[Data records]
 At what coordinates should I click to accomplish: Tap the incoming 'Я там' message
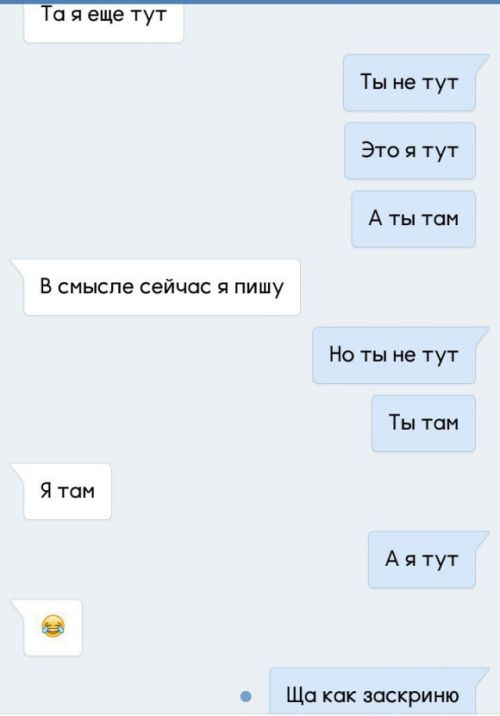click(67, 491)
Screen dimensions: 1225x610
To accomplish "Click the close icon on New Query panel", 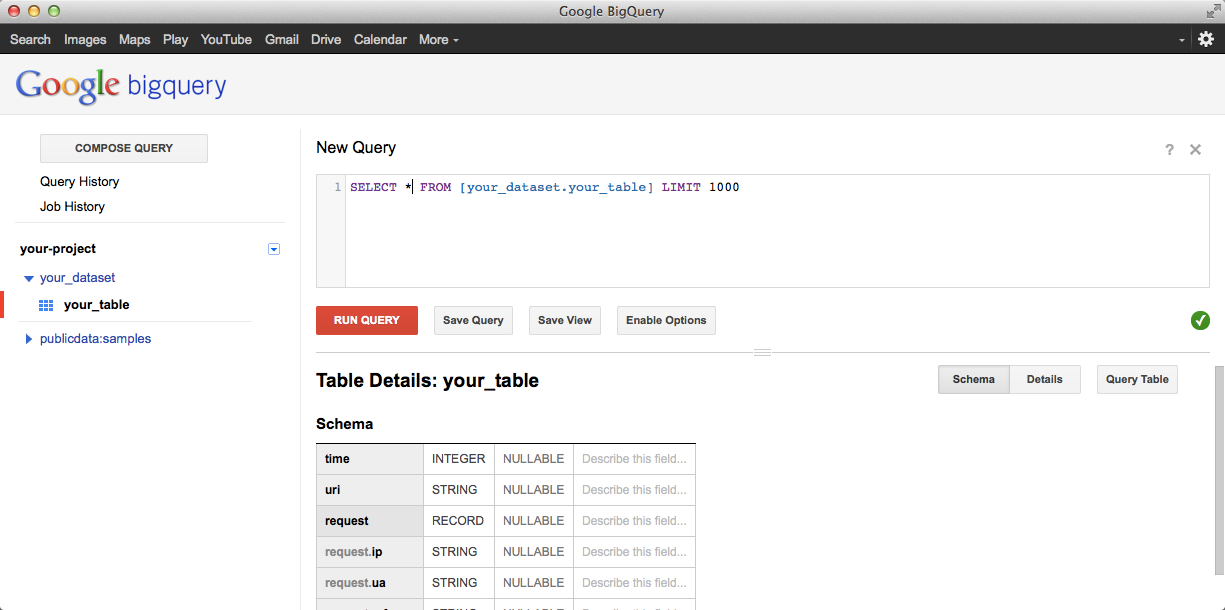I will (1195, 149).
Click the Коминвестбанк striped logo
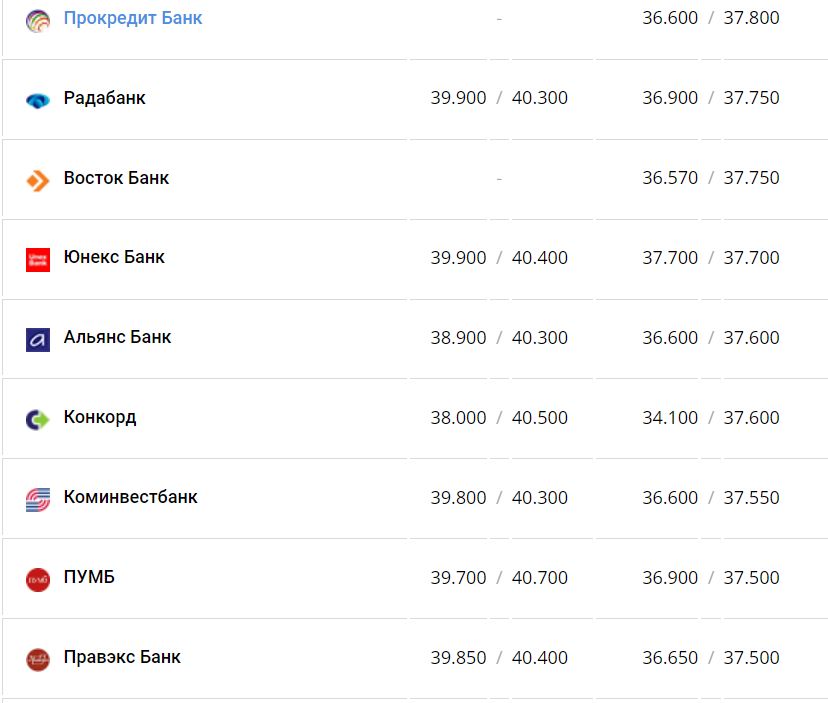The image size is (828, 703). coord(38,499)
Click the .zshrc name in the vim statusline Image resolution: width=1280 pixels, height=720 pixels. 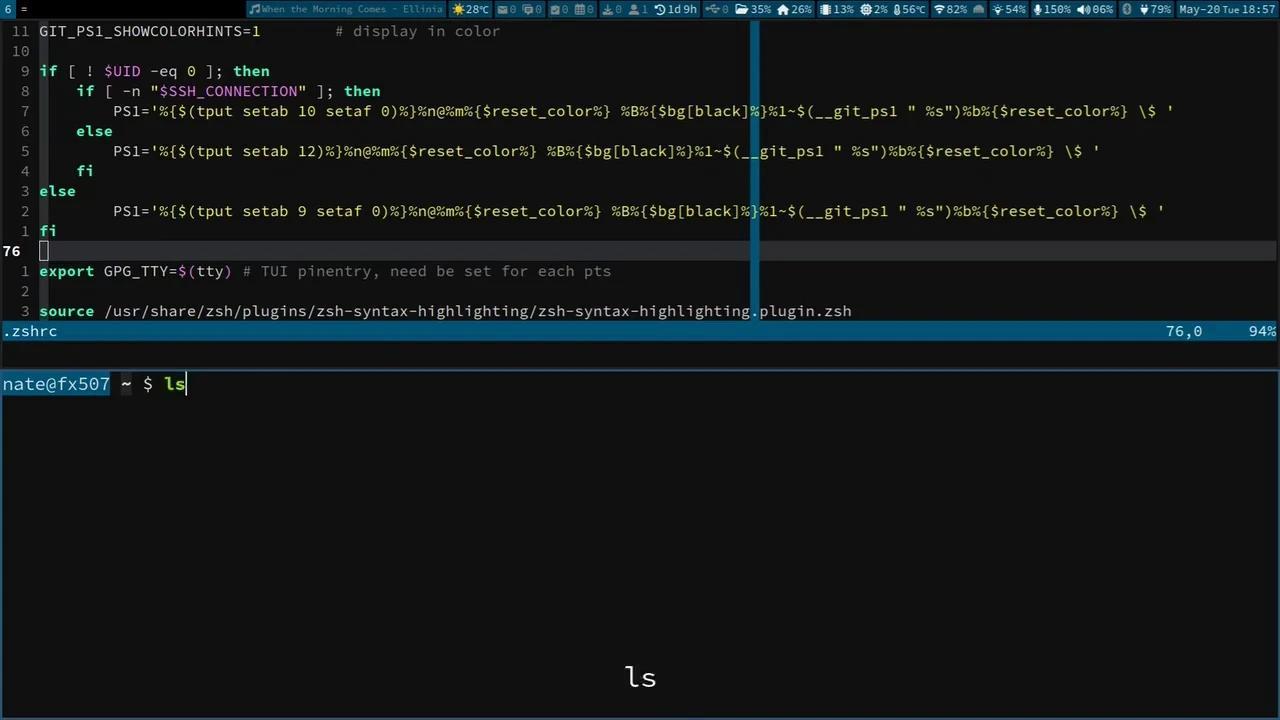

Set problem:
Rewrite the records from the line containing "Click the Коминвестбанк striped logo" through the end of the records, replacing "logo" with "emblem" and keeping everything else the same. Leave the pictures out of your answer.

Problem solution:
Click the Коминвестбанк striped emblem
The image size is (828, 703). coord(38,499)
Click the .zshrc name in the vim statusline Image resolution: width=1280 pixels, height=720 pixels. 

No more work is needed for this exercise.